> Text:
We hear the swish of blood coursing through a gray heart. Or is it a spade? It’s actually a “d” and a “b” (db)—the David Blaine logo—animated to appear as if it’s been welded out of twisted wrought iron.
Enter “Jen,” i.e., world-famous actress Jennifer Lawrence, kicking back on a FaceTime call with Blaine, getting into character to assist in a piece of magic that, while designed to reach millions, will create an impression of two pals just killing time. Blaine instructs Jen to take out her own deck and “riffle shuffle” the cards (creating a hypnotic ASMR effect). He then asks her to choose a card in her mind and to say it out loud. “Jack of clubs,” says Jen tentatively. Blaine then instructs her to choose a number between one and 52 (she chooses 23) and to flip each card until she gets to that number. At the 23rd card, Jen flips over the jack of clubs.
This is when the public display of mentalism becomes extremely alluring, as Lawrence, a highly trained actress, warps the fourth wall of 5G. “No!” she screams, in a tone ordinarily reserved for horror films. “You’re a witch! You’re a witch! No!” We cut back to Blaine who smiles like an unpopular eighth grader who has finally found a way to interest the prettiest girl in his class.
But it’s not yet time to press the yellow thumbs-up emoji, not until Lawrence unleashes her plea: “One day before you die, are you gonna write a book and tell us? You CAN’T die! If you started a religion, I would follow it!”
Blaine smiles. He looks satisfied.
Hasn’t Blaine already started a religion? Or at least a cult? Blaine is shaman to the stars. He’s like a very dark Rick Rubin. In fact, the two bearded gurus (or Jew-rews) are chummy. A podcast hosted by Malcolm Gladwell features them in a conversation, Rubin having come out as a magic lover and devoted fan of db. If rap impresario Rubin is a touch rabbinical, then Blaine, by comparison, has been touched by evil. He’s basically trouble—a little like that weirdo Russian healer Rasputin who got in with the Romanovs before they started suspecting him as a conspirator and ordered him to be shot and drowned.

> Supplied records:
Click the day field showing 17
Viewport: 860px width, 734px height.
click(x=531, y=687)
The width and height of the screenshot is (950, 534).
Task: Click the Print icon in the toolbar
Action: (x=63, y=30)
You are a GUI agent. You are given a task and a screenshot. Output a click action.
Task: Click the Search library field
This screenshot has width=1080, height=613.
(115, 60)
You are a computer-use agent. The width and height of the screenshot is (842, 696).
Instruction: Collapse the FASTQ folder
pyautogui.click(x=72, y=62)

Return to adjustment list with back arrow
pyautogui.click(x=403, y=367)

...

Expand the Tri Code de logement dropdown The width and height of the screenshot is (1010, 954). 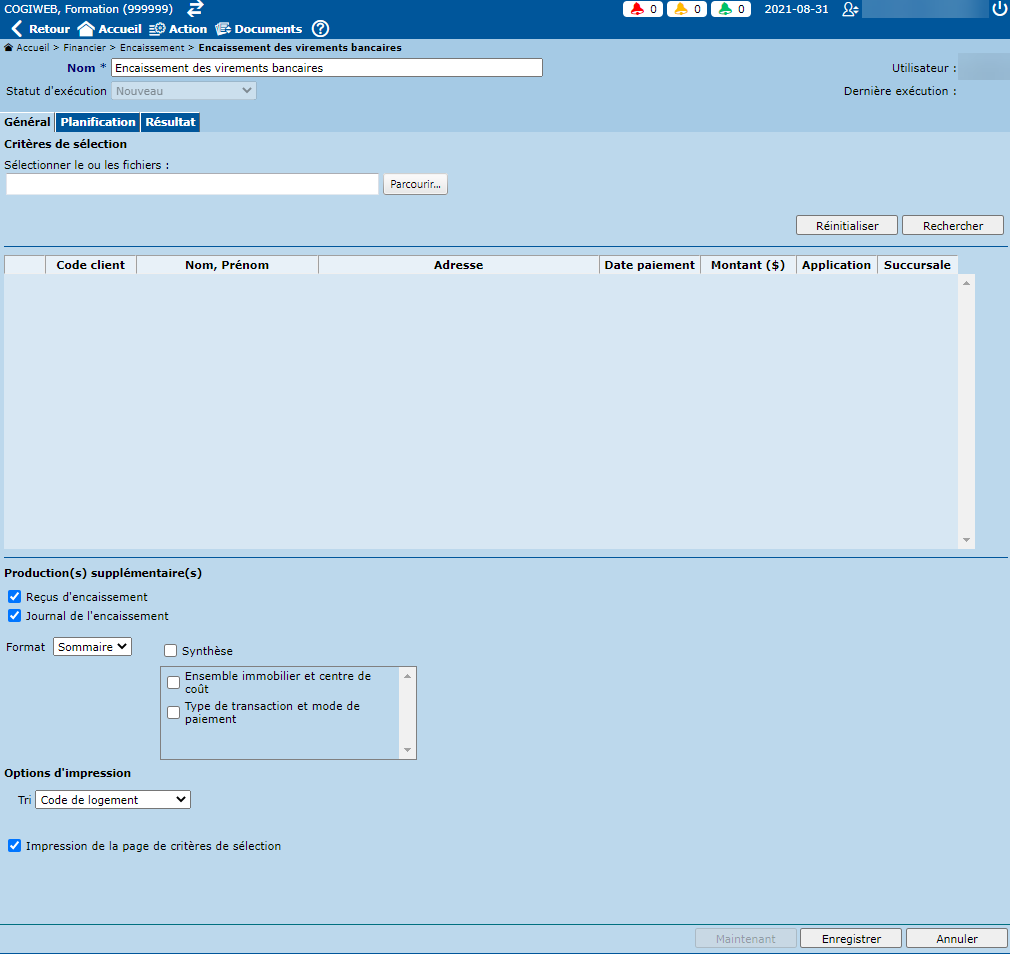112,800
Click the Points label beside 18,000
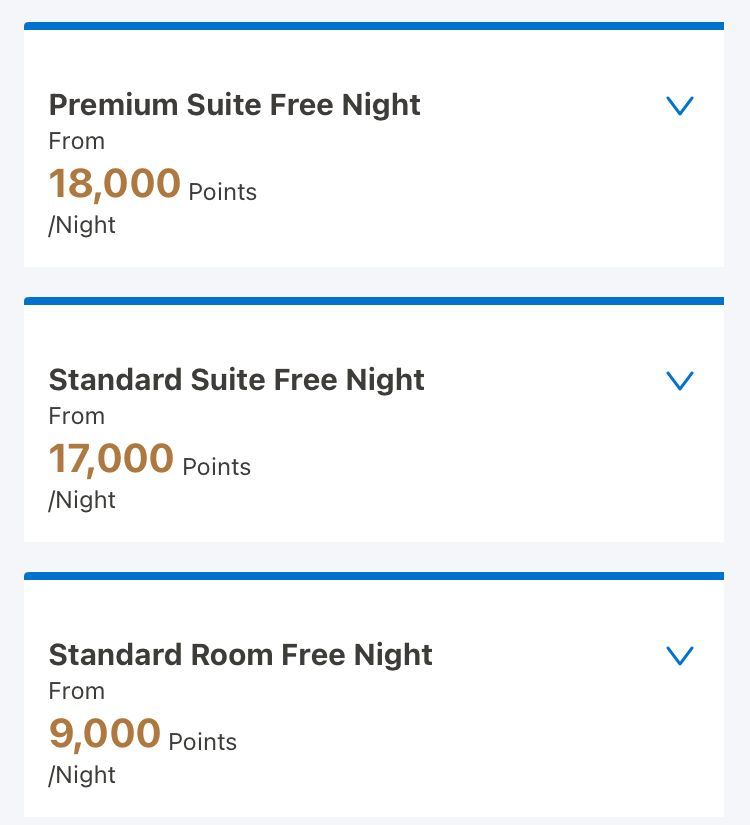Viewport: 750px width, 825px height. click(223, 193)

> Work instruction 1:
In the David Blaine passage, what number does Jen pick before flipping through her deck?
> Work instruction 2:
Copy everything in the David Blaine passage from "Hasn’t Blaine already" down to "shot and drowned.".
> Work instruction 3:
Continue the David Blaine passage from its last sentence.
None of the entries are needed here.

> Task response 1:
23

> Task response 2:
Hasn’t Blaine already started a religion? Or at least a cult? Blaine is shaman to the stars. He’s like a very dark Rick Rubin. In fact, the two bearded gurus (or Jew-rews) are chummy. A podcast hosted by Malcolm Gladwell features them in a conversation, Rubin having come out as a magic lover and devoted fan of db. If rap impresario Rubin is a touch rabbinical, then Blaine, by comparison, has been touched by evil. He’s basically trouble—a little like that weirdo Russian healer Rasputin who got in with the Romanovs before they started suspecting him as a conspirator and ordered him to be shot and drowned.

> Task response 3:
I was watching another of Blaine’s domestic celebrity ops—one set in Harrison Ford’s kitchen. By frame one, Ford already seems bugged-out. Perhaps he’s overwhelmed by the room’s demonic aura. Blaine shuffles and asks Harrison to think of a card (nine of hearts), as he teleports this card (nine of hearts) through a mysterious portal of time and space into the juicy interior of a navel orange.
“Here’s what we’ll do. Do me a favor ...” Blaine says, scanning and commanding the kitchen counter. He asks Harrison to grab a ripe orange out of a bowl of fruit, hold it steady on a cutting board, and hand him a knife, so that he may perform a C-section on the orange, and deliver the nine of hearts. Harrison’s eyes go into a hypnotic spiral, and he begins to breathe heavily, as if he’s going into cardiac arrest. He turns to Blaine and says: “Get the fuck out of my house.”
I replayed the video, pausing to study the intricacies of Blaine’s sleight-of-hand and to reverse engineer his switcheroo. But who would want to debunk David? I’m reminded of Robert Bresson’s 1959 masterpiece Pickpocket, and the 2018 Japanese film Shoplifters. The trick, in magic as in theft, is to be one step ahead and to never get caught red-handed.